WASHINGTON – The secret to decontaminating one of the most polluted sites in Maryland could be sitting in kitchens across the state.
The Environmental Protection Agency is considering a plan to inject molasses about 150 underground at a former open dump in Baltimore, in an effort to decontaminate polluted groundwater there.
The idea is that molasses — the thick syrup that comes from refining sugar — spurs the growth of one type of bacteria, which in turn creates conditions for other bacteria that can eat contaminants such as cancer-causing volatile organic compounds in the groundwater.
“It’s kind of the new thinking about how we can do things better and more cost effectively,” said Chris Corbett, remedial project manager for Kane and Lombard Street Drum, the site being considered for the molasses treatment.
He said it will be at least two years before the molasses project can begin at Kane and Lombard. But it would not be the first Superfund site to use such a process — nor would it be the first common kitchen product to be used for cleanup.
EPA officials say molasses works well because it is a carbon source, but other carbon sources such as honey and food-grade oils have been used to do similar groundwater cleanups across the country.
“Anything that bacteria can eat is viable and the gist is that you don’t want to put anything into the ground that is actually harmful,” said Bruce Rundell, a hydrogeologist at EPA.
The molasses technique is also being considered at another Superfund site in the state, Aberdeen Proving Ground in Harford County, though plans are not as far along.
Kane and Lombard was put on the federal government’s Superfund list of the nation’s most contaminated sites in 1986. The site, near Interstate 95, has since been converted to a golf course.

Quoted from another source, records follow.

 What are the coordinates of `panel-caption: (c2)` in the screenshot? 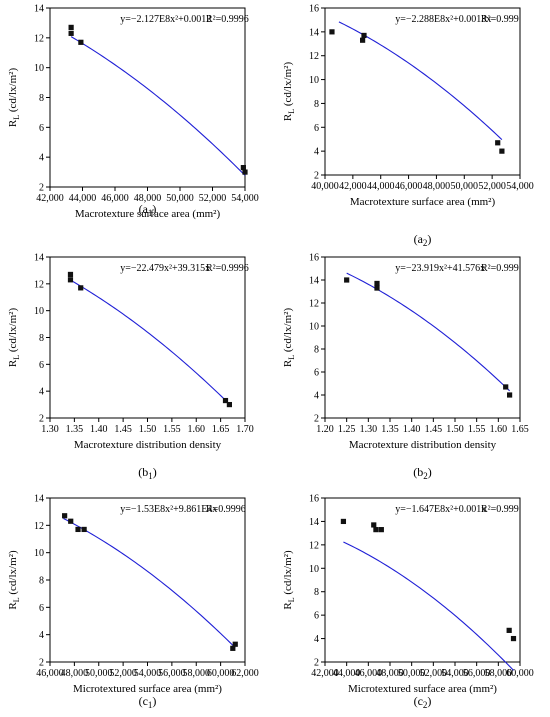 It's located at (423, 702).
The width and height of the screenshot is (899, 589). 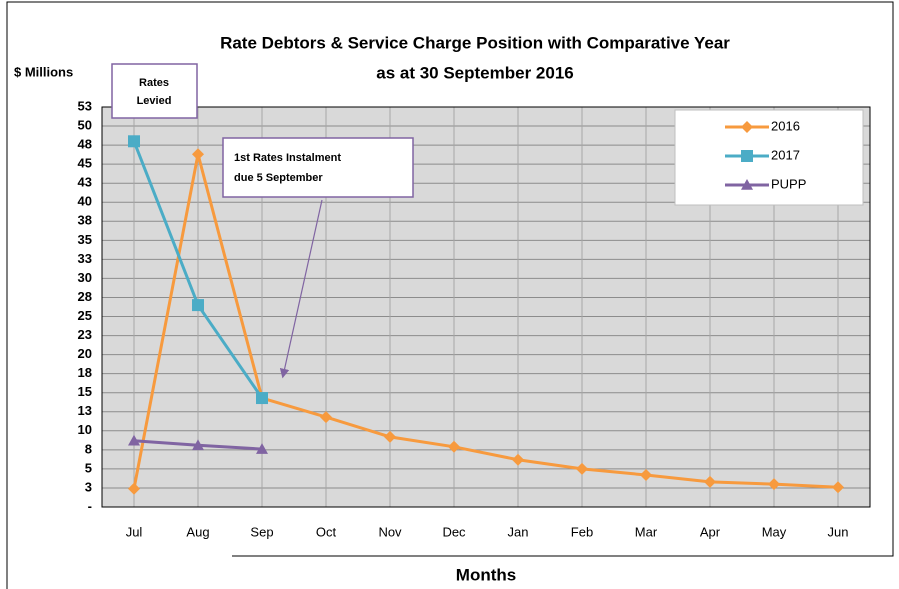 I want to click on y-tick-label: 30, so click(x=85, y=278).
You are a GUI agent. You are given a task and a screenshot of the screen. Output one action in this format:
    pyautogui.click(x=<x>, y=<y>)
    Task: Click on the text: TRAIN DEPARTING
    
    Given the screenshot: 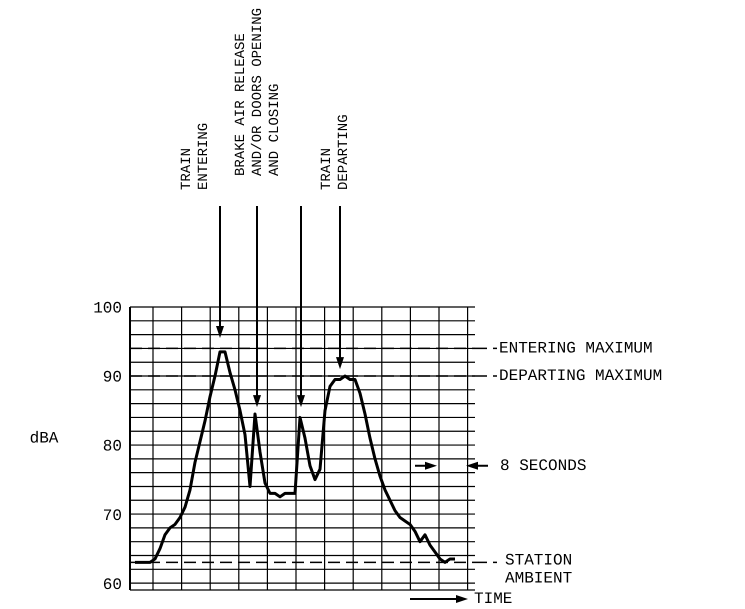 What is the action you would take?
    pyautogui.click(x=336, y=152)
    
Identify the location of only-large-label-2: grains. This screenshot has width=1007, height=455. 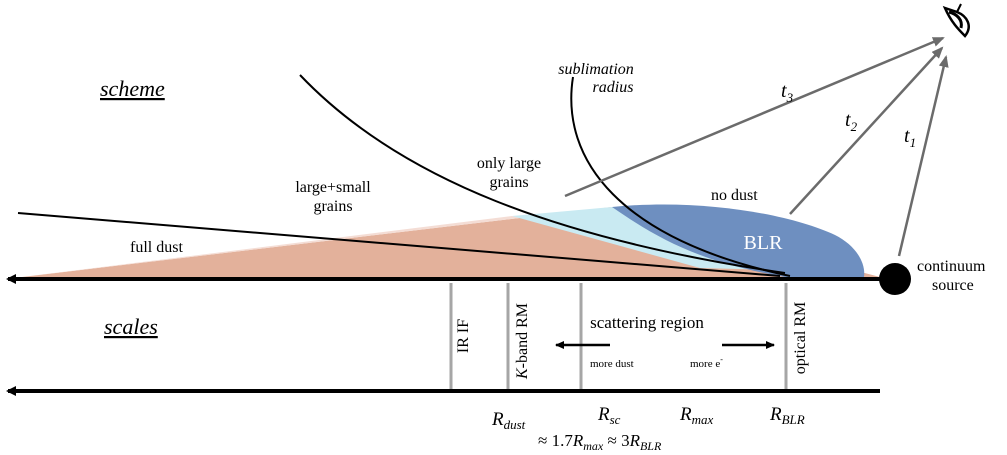
(508, 182).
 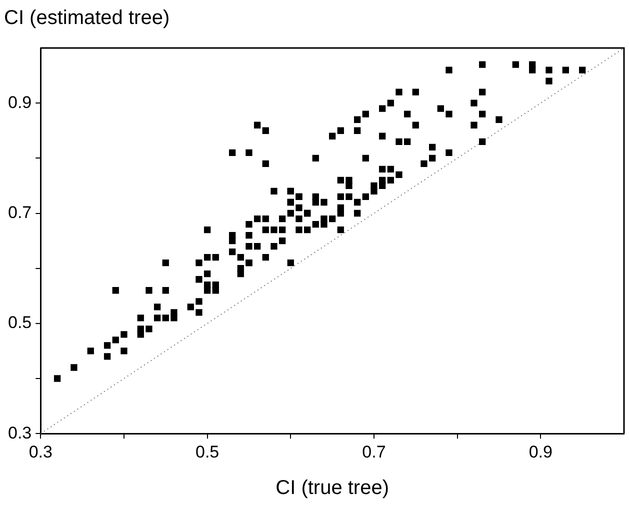 I want to click on x-axis-title: CI (true tree), so click(x=332, y=488).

Corbett said the molasses method is projected to cost $7.3 million, compared to about $20 million for traditional treatment that would have required installing an elaborate system of pipes to pump water out and decontaminate it above ground. Besides costing more, the traditional method would have required shutting down part of I-95 for installation.
The molasses is expected to take 50 to 75 years to completely decontaminate the site, but EPA officials said the traditional pump method could take just as long.
Officials said the molasses method already appears to be working at a Superfund site in Pennsylvania, where molasses was injected into the ground last year. Since then, methane levels at the Saegertown Industrial Area have gone up, an indication that contaminants are being broken down by bacteria at the site, said remedial project manager Mitch Cron.
“Based on what I’ve seen to date this appears to be working,” he said. Cleanup of the Saegertown is expected to take about 10 years, but the contaminated groundwater plume there is much smaller than at Kane and Lombard.
Bob Nozeika, a neighbor of Kane and Lombard site, said he worries about the speed of the molasses cleanup process. Nozeika is president of the nearby Eastwood Community Civic Association.
“I’m going to have to trust their judgment that this is the best way to go,” said Nozeika, who attended an EPA presentation on the process last year. “I don’t know that they’ve actually sold me on it.”